Electrified, she could hear her heart pound. Where was Manfred? Probably asleep. In fact, the noise probably was Manfred. She relaxed.

“Manfred!” Clicking claws hurried down the hallway.

“You scared me, you silly dog!” Jill got out of the tub, sloshing water onto the floor, and grabbed a towel.

Then she thought she heard another sound.

Shit.

She wrapped herself in the towel and peered around the doorway. “Who is it?”

Manfred looked at her as if she were nuts.

Jill dripped her way down the hallway, intending to get her phone, and noticed that the photos she’d left on the table were now scattered on the floor. She could have sworn that she’d put them all back in the envelope.

But now, on top of the envelope, was a picture of her mother, Bette.

She was wearing a long dark coat, and her hair, pale in the black-and-white photo, was mostly covered with a scarf.

She had her arm around another woman. Jill wiped her hand and picked up the picture, squinted. Was that Gypsy Myra?

They were standing, if Jill was not mistaken, in front of the bombed-out Reichstag in Berlin.

“Damn it! If you’re here, just come out and frigging TALK TO ME!”

Manfred barked her own invitation, then whined a bit.

“Go get them, girl!” She wagged her big fat tail, which could have brushed the pictures from the table. But why would this one be so oddly displayed? What were the chances of that?

Jill, far from being afraid, was just mad. Like Whens, she seemed to have no fear mode. Brian thought she should be afraid. Well, maybe he was right; maybe she was just crazy, like they all thought, or maybe she just took too many vitamins.

She searched the house for an hour, finding nothing and no one, and finally collapsed, deeply chagrined, on the living room couch.

*   *   *

In her hideaway upstairs, Bette sat on the bed, her legs drawn up to her chin, smoking a cigarette, was also deeply chagrined. She ground out her cigarette with an angry, stubbing movement, and watched the moonlight glaze the treetops below. What had possessed her?
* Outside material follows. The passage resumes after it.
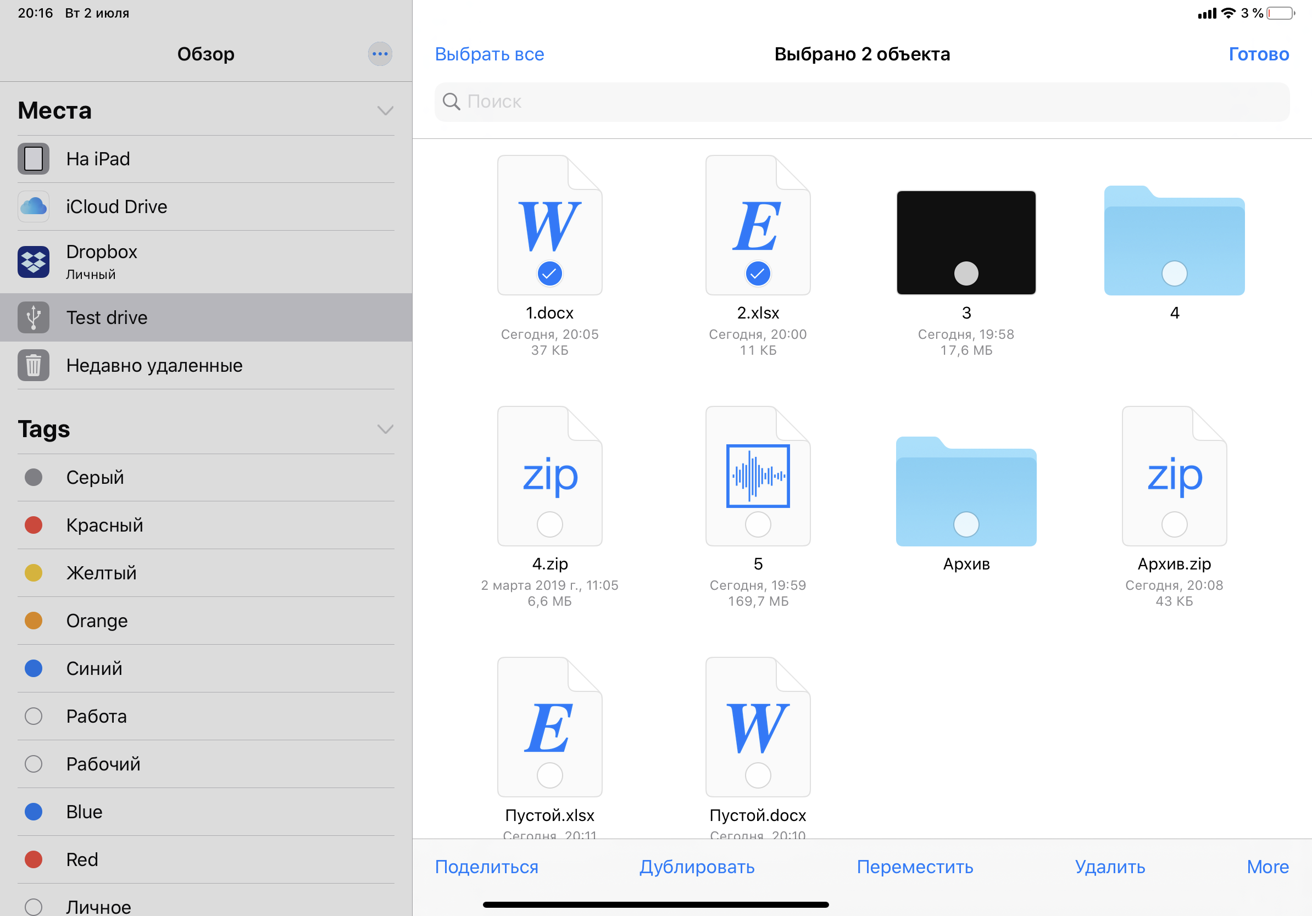Tap the 4.zip archive file icon
This screenshot has height=916, width=1312.
coord(550,476)
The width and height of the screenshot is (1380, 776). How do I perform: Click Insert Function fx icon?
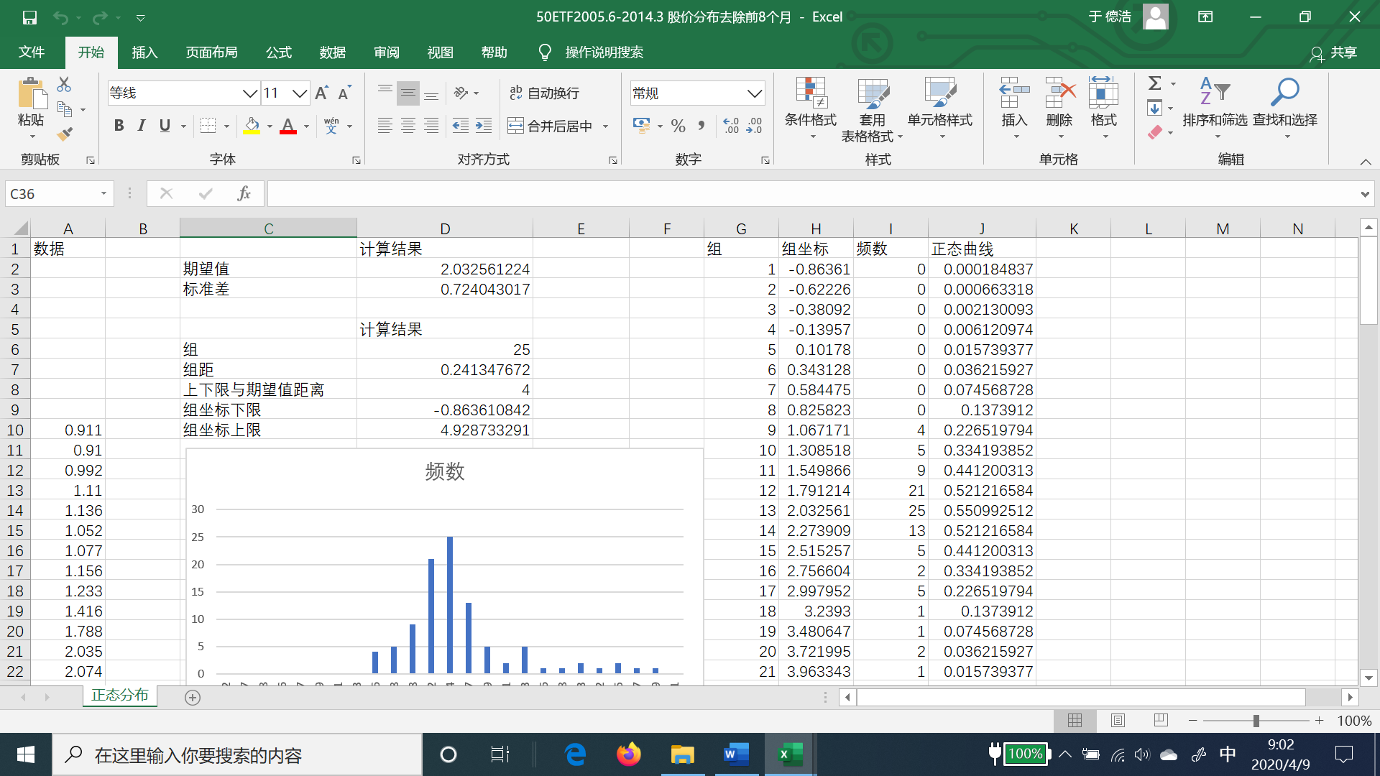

Fish or cut bait, she told herself. The problem was, she had to do both simultaneously, without a crew for the boat, but instead wanted just to dive into the blue, silky depths of her pure love for Jill, and hold her to her heart.
I am here, my love, I am present.

I love you so.

Megan

CUBA CONFERENCE

T
HE INTERNATIONAL CONSCIOUSNESS SYMPOSIUM
had many tracks. Megan sat on a wrought-iron bench in the courtyard of the old hotel and studied the program.

Scientists were investigating consciousness from many different angles, through many different disciplines. There was a physics track, a neurobiology track, an evolutionary biology track, a religion and philosophy track, and a memory research track. Memory as a distributed field: theory and research. That sounded interesting.